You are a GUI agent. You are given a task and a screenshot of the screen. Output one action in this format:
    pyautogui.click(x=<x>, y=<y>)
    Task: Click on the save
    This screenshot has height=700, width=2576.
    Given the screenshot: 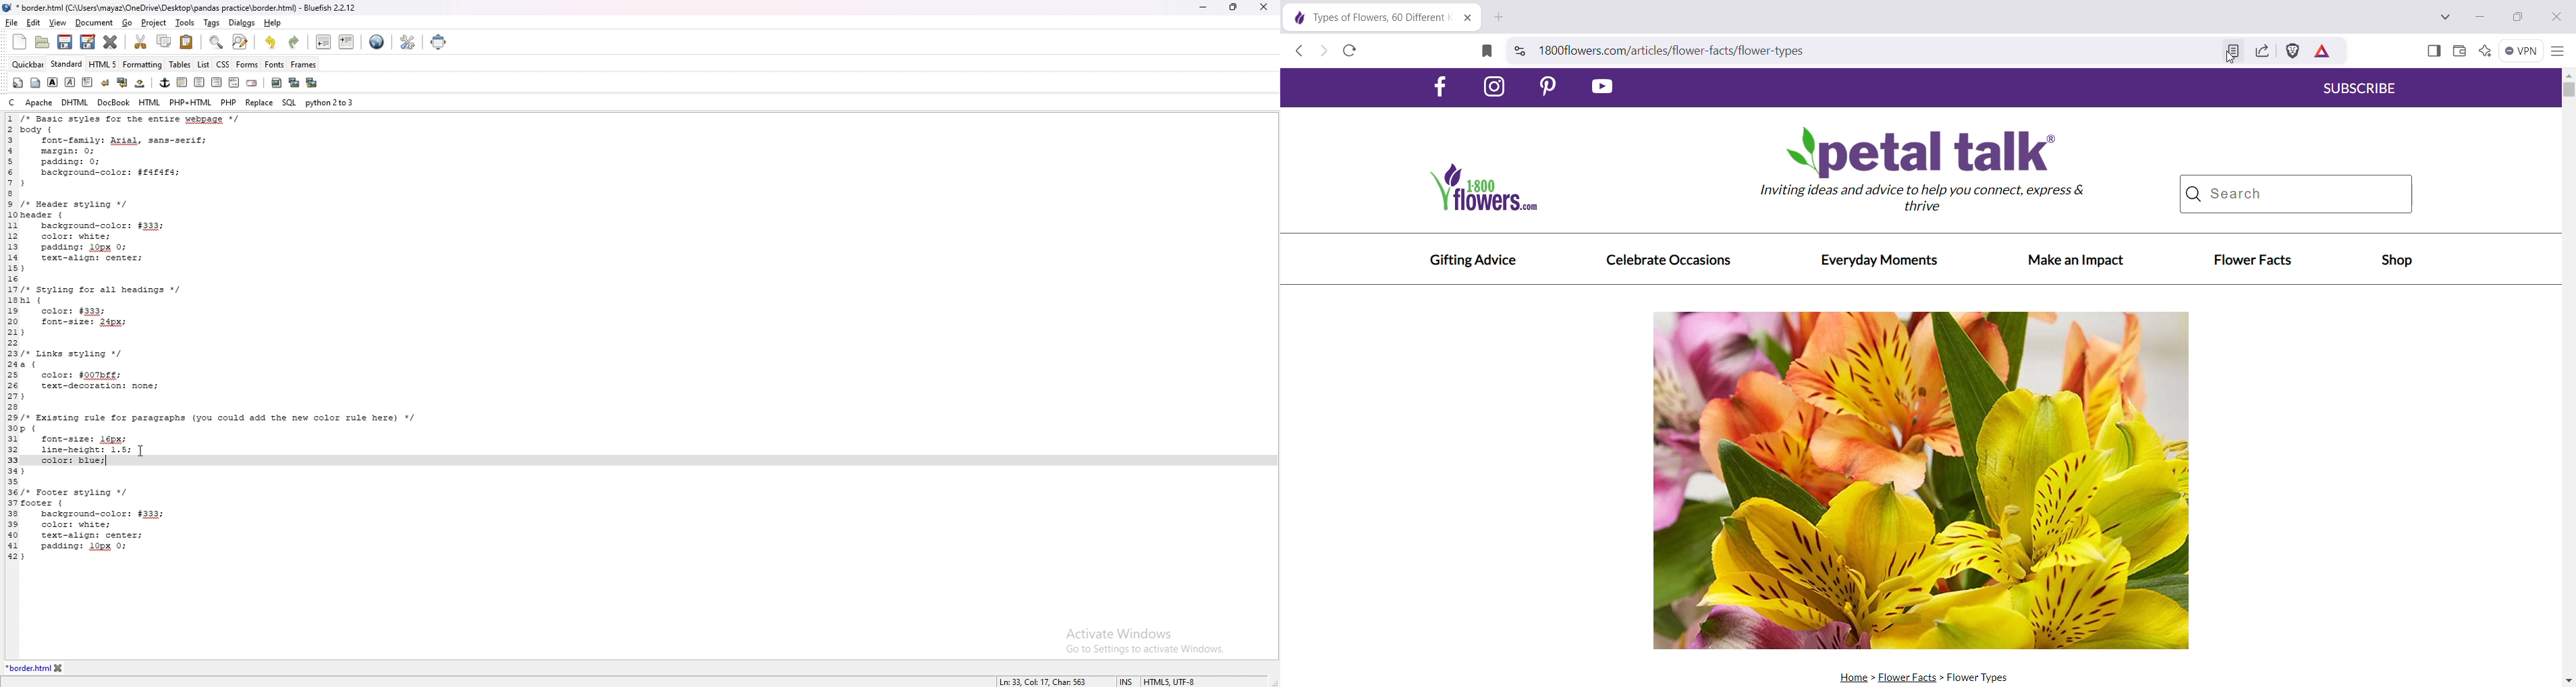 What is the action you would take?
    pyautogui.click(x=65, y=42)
==
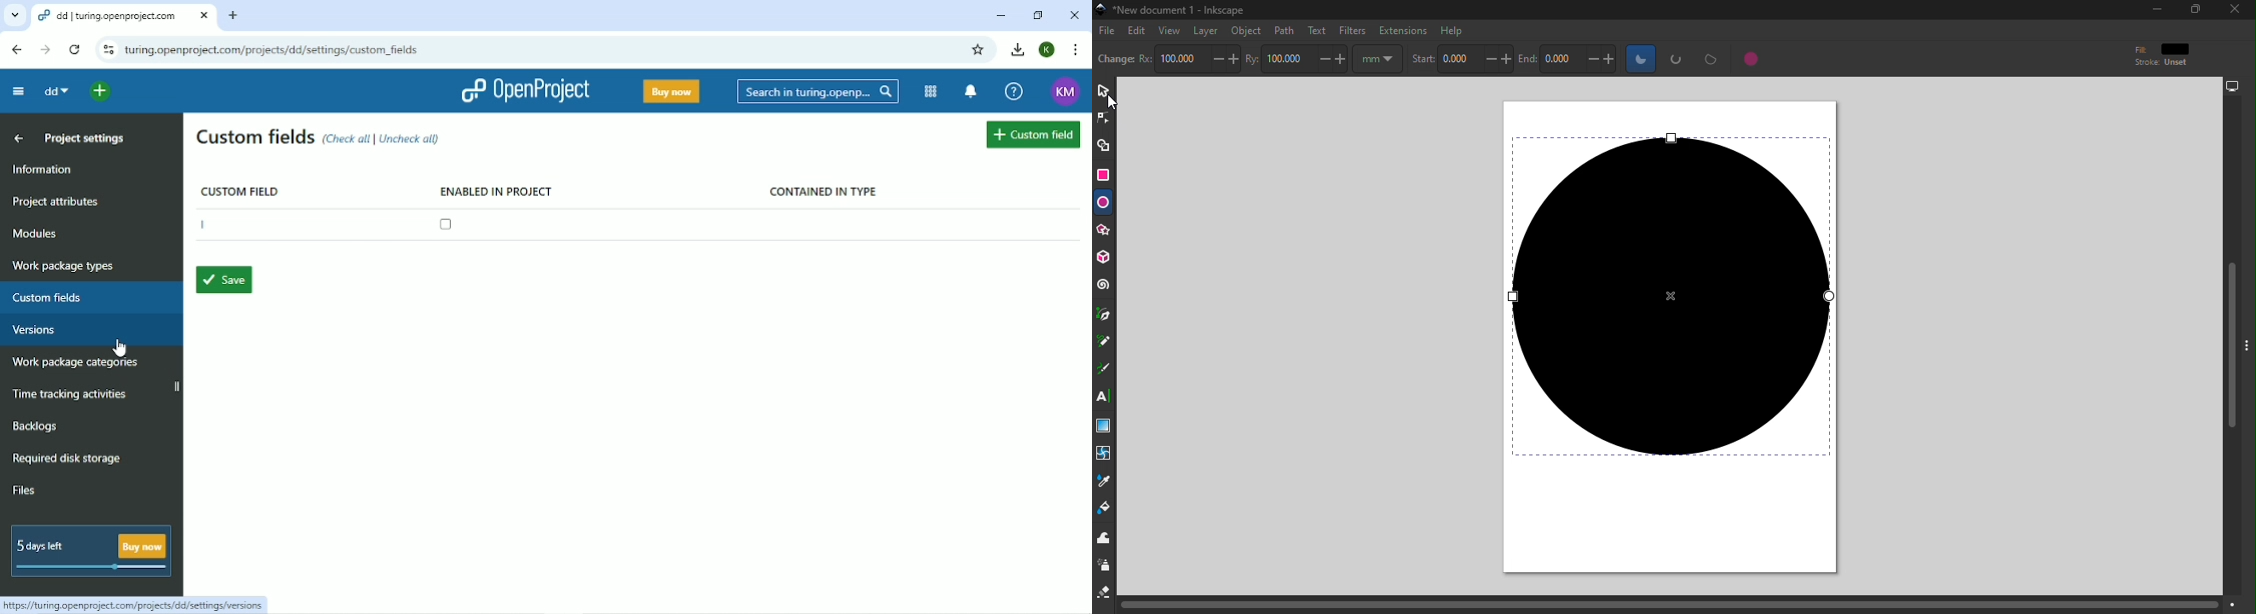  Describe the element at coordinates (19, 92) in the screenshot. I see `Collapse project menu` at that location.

§ **Given exercise**:
Retype, without alteration, the lines in the entries above from the line containing "You are a GUI" through the line containing "This screenshot has", including both of those lines.

§ **Solution**:
You are a GUI agent. You are given a task and a screenshot of the screen. Output one action in this format:
    pyautogui.click(x=<x>, y=<y>)
    Task: Click on the save
    This screenshot has height=700, width=2576.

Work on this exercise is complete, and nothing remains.